Yes we do read the file in. What do you mean you don't have 500MB of RAM?

Now some calculations:
The RIFF chunk with the actual data in it is named "movi".

movicount = file.count("movi")
print "movi block count: %i" % movicount
moviloc = file.find("movi")
print "movi block location: %i" % moviloc

There should only be one instance of "movi" in the file. It's an outstanding coincidence if this happens in the video data. Or it's annoying if it happens in the header. We'll just hope it doesn't.

print "regexing..."
avidata = file[moviloc+4:]
avichunks = re.split("(00dc|01wb)",avidata)[1:]

chunktype = avichunks[0::2]
chunkdata = avichunks[1::2]

First, we get the entire file from 4 bytes after the "movi" chunk. We ignore it's size field - remember that this is a not properly finished file we are dealing with, and fields such as these may not be present yet.
Now for some regex. We need to use re.split because the string split method doesn't support splitting on multiple things, and loses what it was split by.
The way AVI works is that it interleaves audio and video data. This means that reading and writing can be done in one stream, greatly simplifying the recording and playback process. There are no seperate reads or seek operations to two seperate parts of the file (in the days AVI was new, we played fancy multimedia CD-ROMs. Seeking on CD-ROMs is horribly slow, but linear reads weren't so bad.). We have RIFF chunks with types indicating what they are.

The first two digits identify the track number. dc means compressed video, and wb means audio data. There are four such codes - read the earlier linked spec to find out about them.

You can have an overcomplicated regex here like "(\d\d)(dc|wb)(.*)" - I did originally, but it was actually matching movie data. There were no false matches with this one, and no tracks we are interested in besides the video and audio tracks.

Anyway, this results in a list like so:
["","00dc","block of video data","00dc","more video data","01wb","audio data"]
and so on.

Next, if you don't know, in Python, array indexes can have up to 3 values.

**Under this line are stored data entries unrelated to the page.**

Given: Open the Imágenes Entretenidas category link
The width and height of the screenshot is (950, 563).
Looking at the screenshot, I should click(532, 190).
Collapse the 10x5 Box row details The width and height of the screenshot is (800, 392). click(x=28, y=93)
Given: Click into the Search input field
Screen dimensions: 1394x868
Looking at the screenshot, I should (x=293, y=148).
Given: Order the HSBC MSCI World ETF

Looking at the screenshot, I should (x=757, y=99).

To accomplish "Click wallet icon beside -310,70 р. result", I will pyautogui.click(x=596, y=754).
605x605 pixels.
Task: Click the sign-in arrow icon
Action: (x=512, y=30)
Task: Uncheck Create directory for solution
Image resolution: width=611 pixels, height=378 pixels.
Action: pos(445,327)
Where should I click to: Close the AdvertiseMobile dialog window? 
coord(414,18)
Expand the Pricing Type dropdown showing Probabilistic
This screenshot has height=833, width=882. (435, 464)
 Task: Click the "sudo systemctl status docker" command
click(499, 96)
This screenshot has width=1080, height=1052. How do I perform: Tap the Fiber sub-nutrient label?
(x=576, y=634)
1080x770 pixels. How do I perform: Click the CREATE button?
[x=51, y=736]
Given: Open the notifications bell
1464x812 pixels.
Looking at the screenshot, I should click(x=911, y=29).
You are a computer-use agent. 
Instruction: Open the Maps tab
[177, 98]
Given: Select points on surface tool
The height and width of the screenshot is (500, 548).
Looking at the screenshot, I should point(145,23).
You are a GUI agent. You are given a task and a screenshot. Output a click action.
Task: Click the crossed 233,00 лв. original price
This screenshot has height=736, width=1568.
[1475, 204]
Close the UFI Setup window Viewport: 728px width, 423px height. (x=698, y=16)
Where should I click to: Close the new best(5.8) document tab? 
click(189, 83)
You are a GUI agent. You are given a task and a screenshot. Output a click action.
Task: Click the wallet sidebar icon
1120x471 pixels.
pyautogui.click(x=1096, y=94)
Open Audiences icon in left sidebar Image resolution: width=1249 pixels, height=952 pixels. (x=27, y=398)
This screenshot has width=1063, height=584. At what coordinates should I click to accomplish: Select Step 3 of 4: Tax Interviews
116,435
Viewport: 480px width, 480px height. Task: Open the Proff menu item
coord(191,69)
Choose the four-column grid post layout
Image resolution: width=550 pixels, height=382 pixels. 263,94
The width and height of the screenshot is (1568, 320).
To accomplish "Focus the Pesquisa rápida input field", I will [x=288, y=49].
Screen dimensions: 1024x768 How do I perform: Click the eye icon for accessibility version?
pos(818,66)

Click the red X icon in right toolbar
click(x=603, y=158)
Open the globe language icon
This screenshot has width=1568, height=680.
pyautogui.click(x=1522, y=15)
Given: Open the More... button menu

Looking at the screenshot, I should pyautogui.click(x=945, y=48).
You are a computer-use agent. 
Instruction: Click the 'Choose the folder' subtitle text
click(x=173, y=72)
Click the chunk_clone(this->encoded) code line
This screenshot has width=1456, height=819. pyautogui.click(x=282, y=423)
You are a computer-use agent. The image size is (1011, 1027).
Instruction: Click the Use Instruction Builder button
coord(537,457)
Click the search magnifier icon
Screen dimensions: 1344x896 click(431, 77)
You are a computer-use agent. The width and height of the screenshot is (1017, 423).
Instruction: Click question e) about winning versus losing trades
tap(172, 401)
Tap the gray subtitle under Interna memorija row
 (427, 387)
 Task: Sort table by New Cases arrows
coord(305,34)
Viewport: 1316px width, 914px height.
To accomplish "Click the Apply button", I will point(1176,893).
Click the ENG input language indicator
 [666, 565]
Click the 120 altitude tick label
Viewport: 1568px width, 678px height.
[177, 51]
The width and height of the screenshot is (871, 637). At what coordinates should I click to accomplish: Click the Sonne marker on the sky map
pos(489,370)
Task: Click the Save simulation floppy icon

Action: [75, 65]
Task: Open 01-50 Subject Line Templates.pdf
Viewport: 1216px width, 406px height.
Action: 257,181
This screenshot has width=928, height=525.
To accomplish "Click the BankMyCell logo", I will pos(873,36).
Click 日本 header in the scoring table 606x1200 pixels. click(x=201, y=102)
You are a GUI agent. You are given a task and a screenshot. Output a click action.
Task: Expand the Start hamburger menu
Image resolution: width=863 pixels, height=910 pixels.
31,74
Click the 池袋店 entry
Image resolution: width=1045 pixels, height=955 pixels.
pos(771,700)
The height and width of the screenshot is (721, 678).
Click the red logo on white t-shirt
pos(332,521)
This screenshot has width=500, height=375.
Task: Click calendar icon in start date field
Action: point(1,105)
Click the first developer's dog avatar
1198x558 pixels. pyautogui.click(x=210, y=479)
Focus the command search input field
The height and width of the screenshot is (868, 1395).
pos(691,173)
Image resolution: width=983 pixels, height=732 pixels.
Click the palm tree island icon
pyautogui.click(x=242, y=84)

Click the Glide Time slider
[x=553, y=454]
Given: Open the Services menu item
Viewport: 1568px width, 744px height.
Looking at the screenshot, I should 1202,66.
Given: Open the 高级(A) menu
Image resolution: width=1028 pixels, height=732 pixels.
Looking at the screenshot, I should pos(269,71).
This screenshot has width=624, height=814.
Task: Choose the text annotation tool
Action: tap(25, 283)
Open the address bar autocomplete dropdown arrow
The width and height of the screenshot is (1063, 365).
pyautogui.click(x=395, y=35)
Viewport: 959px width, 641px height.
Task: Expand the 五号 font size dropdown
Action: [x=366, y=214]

a[1] = item 1 of a (second item, arrays are indexed from 0)
a[:] = all of A (same as "a")
a[1:] = from item 1 onwards
a[1:3] = from 1 to 3
a[-1] = last value

The third number is "every n".

a[0::2] is every second value starting at 0, or every odd value.
a[1::2] is every even value.

a[::-1] is the array in reverse order.

Anyway, we drop the first value of the array because it's an empty string.
chunktype is the first element of every pair, chunkdata is the second.

Now let's do something with them:

streams = {}
streams["00dc"] = []
streams["01wb"] = []

for i in xrange(len(chunktype)):
    stype = chunktype[i]
    sdata = chunkdata[i]
    streams[stype] += [sdata]

We initialize the dictionary "streams" with two lists. Then we go through all the chunks, and place them at the end of the list they belong to.

Now let's do something with this dictionary.

for stream in streams.keys():
    f = open("streams/%s" % stream,'w')
    print "writing streams/%s" % stream
    for block in streams[stream]:
        f.write(block)
    f.close()

Right, let's do this.

Promising.

Now we know that the video is motion JPEG, and that the audio is uncompressed. Let's look at one of the known good movies:

I'll leave the video for later. Let's deal with the audio first. I'll use Audacity for this.

And what do we have?

It sounds like the radian... but what is that fast clicking in the background?
There seems to be some extra bytes in here. Ahh... we forgot about the size bytes after all the audio blocks!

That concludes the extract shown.